Consequent to the loss of dopaminergic neurons in the substantia nigra in PD, the dopamine-dependent striatum undergoes molecular changes, resulting in motor  and non-motor symptoms. We sought to understand the molecular mechanisms involved in disease manifestation by investigating transcriptome changes in the PD striatum.

To investigate messenger RNA expression patterns and their regulation by alternative splicing in the striatum in Parkinson’s disease(PD) and Parkinson’s disease dementia(PDD).

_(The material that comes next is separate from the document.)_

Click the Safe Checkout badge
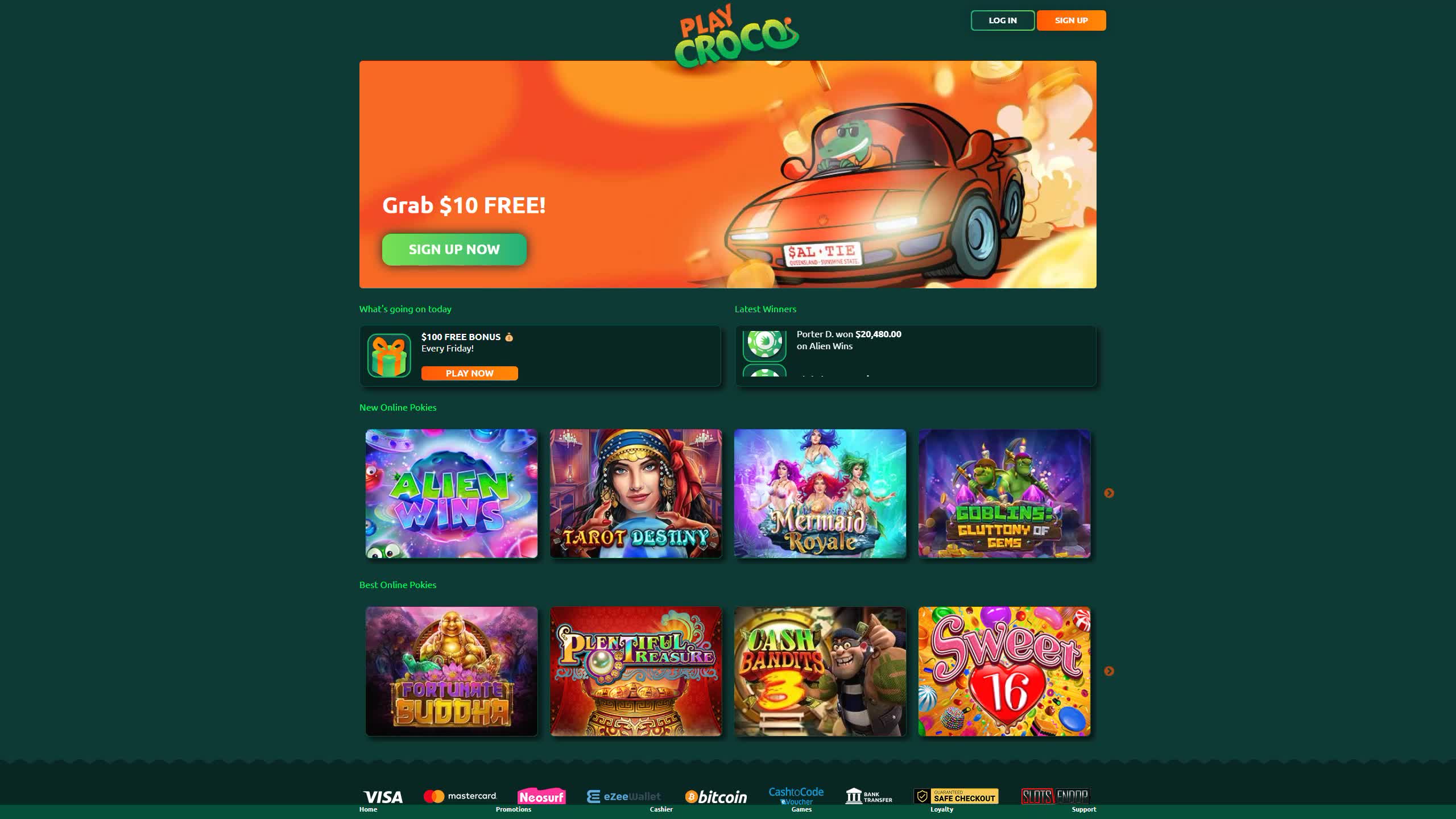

We performed RNA-sequencing on post-mortem striatum (caudate and putamen) collected from healthy controls (n=40) and PD (n=35). We additionally compared RNA expression between PDD (n=16) and PD without dementia(n=11). Analysis was performed using Limma (differential gene expression),  Gene set enrichment analysis (pathway enrichment), and Multivariate Analysis of Transcript Splicing(alternative splicing). Significant change in  expression of genes was defined with the log₂ fold change ≥ 0.5 and q-value < 0.05. Significantly spliced events were defined as difference in absolute percent spliced in (PSI) of >10% and q-value <0.05.

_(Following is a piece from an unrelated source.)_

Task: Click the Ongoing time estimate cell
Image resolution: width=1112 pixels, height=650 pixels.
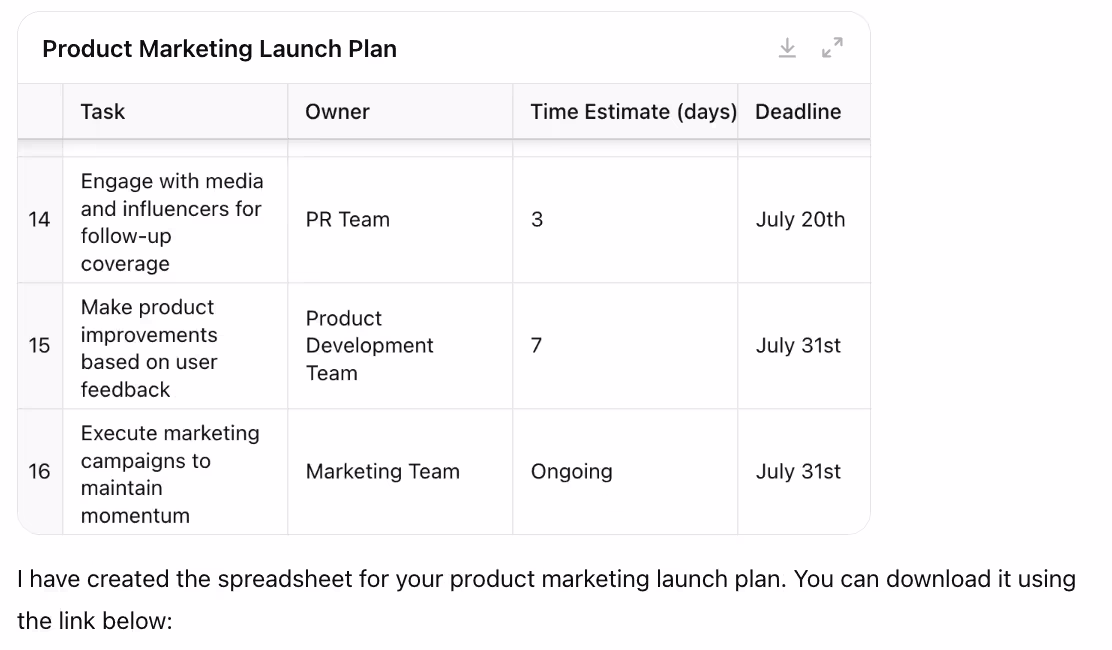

Differential gene expression analysis revealed 2405 and 2032 up and downregulated genes respectively in the PD relative to control caudate, and  3108 and 2486 genes up and downregulated genes  in PD putamen compared to controls.   Pathways regulating synaptic signaling and plasticity, mitochondrial protein complex, autophagy and microRNA activity were altered in PD. Unfolded protein response, circadian rhythm, protein localization to endoplasmic reticulum and histone acetylation pathways were altered in the caudate in PDD.  1362  and 1934 alternatively spliced messenger RNA(mRNA)s were discovered in caudate and putamen respectively, encoding proteins involved in dendrite morphogenesis, neurogenesis and splicing, with some gene transcripts exclusively spliced in PD. We identified predicted RNA binding proteins regulating these splice events and their functional consequences on proteins in PD.

These observations define the striatal transcriptomic landscape in PD and PDD and provide evidence that dysregulation of mRNA splicing is a key feature of PD.